▶ Trecho fornecido:
--*--

Em centenário, Lina Bo Bardi é celebrada como estrela por Silas Martí, Folha de S. Paulo
Em centenário, Lina Bo Bardi é celebrada como estrela
Matéria de Silas Martí originalmente publicada no jornal Folha de S. Paulo em 7 de outubro de 2014.
Uma mulher que dizia escolher a liberdade em vez da beleza e que achava estar jogando pérolas aos porcos com sua arquitetura "bruta e feia" nunca esteve tão na moda.
Lina Bo Bardi, morta aos 77 em 1992, faria cem anos em dezembro deste ano. Seu centenário agora turbina uma onda de exposições e lançamentos de livros que tentam explicar como a arquiteta do Masp e do Sesc Pompeia deixou de ser uma "diletante" excêntrica para entrar no círculo dos maiores mestres do modernismo no mundo.
Em vida, Bo Bardi não era aceita pelo establishment. Arquitetos em voga no auge do modernismo brasileiro não entendiam suas ideias de abandonar cada vez mais a austeridade racionalista do estilo internacional e abraçar a simplicidade da arquitetura popular como a base de uma nova modernidade.
Mais de 20 anos depois de sua morte, teses sobre seu legado proliferam nas universidades. Artistas plásticos fazem releituras –boas e péssimas– de suas ideias, enquanto exposições estão prestes a celebrar Bo Bardi como uma "estrela póstuma".

--*--

▶ Entradas de indicação de palavras e elementos:
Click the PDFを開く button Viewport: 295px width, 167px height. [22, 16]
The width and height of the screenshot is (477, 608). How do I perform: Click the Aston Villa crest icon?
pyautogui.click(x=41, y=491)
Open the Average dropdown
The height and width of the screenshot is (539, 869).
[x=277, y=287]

--*--

▶ Pedido:
De acordo com a matéria sobre Lina Bo Bardi, por que ela não era aceita pelo establishment em vida? Explique em uma a três frases. A listagem não tem nenhuma relação com a matéria.

▶ Resultado:
Os arquitetos em voga no auge do modernismo brasileiro não entendiam suas ideias. Ela propunha abandonar cada vez mais a austeridade racionalista do estilo internacional e abraçar a simplicidade da arquitetura popular como base de uma nova modernidade.